Feneis possédait si peu de chose qu'elle eut tôt fait de boucler ses bagages. Elle termina ses corvées en souriant, impatiente d'être au lendemain matin. Elle était si impatiente qu'elle put à peine fermer l'oeil. Le lendemain matin, elle arriva à la source avant même le lever du soleil... et avant Aineas.

Lorsque la forêt s'éveilla lentement autour d'elle, elle fut saisie d'une crainte étrange. Feneis se demanda ce qui pouvait bien retenir son ami, sans cesser d'espérer qu'il viendrait. Le soir tomba, Aineas n'était toujours pas là.

Elle l'attendit, matin après matin, soir après soir.

Feneis, inquiète et peinée, se sentait oppressée de ce silence qu'elle avait tant aimé partager avec Aineas. La surface de la source était lisse comme un miroir mais Feneis, le coeur brisé, ne pouvait se résoudre à s'y contempler.

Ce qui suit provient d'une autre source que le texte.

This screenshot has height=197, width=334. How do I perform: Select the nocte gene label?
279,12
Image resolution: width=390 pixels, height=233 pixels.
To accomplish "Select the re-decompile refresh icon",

Quelques temps plus tard, les villageois retrouvèrent les chaussures usées de la jeune fille près de la source. On raconte que Feneis, brisée par la trahison d'Aineas, n'avait pu se résoudre à quitter les lieux.

Mais qu'en est-il d'Aineas ?

Aineas n'était pas un chasseur comme les autres : c'était un Daeva. Et pas n'importe quel Daeva : un légionnaire, de la Légion du Tonnerre. Or, le destin d'Aineas était capricieux... Le jour où il proposa à Feneis de l'aider à fuir, son général, Deltras, préparait une mission de reconnaissance.

Aineas était l'un des meilleurs Rôdeurs de la Légion du Tonnerre. Il rejoignit sans hésiter l'équipe de Deltras.

L'histoire de la Légion du Tonnerre est aujourd'hui bien connue et il ne nous appartient pas de la conter ici. Mais la loyauté d'Aineas envers Deltras lui coûta son immortalité : comme nombre de ses camarades, il ne revint jamais de cette funeste expédition.

On raconte que l'esprit d'Aineas erre toujours dans la forêt, pleurant sa propre trahison envers Feneis.

Pendant de nombreuses années, tous les chasseurs qui s'approchaient de la source étaient pris d'un terrible malaise et ceux qui y restaient trop longtemps finissaient par mourir.

En effet, la source abritait une nymphe qui, de par son incroyable beauté et malgré ses haillons, envoûtait les jeunes chasseurs. Pensant qu'il s'agissait de l'esprit de Feneis, ils baptisèrent l'endroit la "source de Feneis".

Mais aujourd'hui, la forêt n'existe plus et la tragique histoire de Feneis et Aineas n'est plus qu'une vieille légende.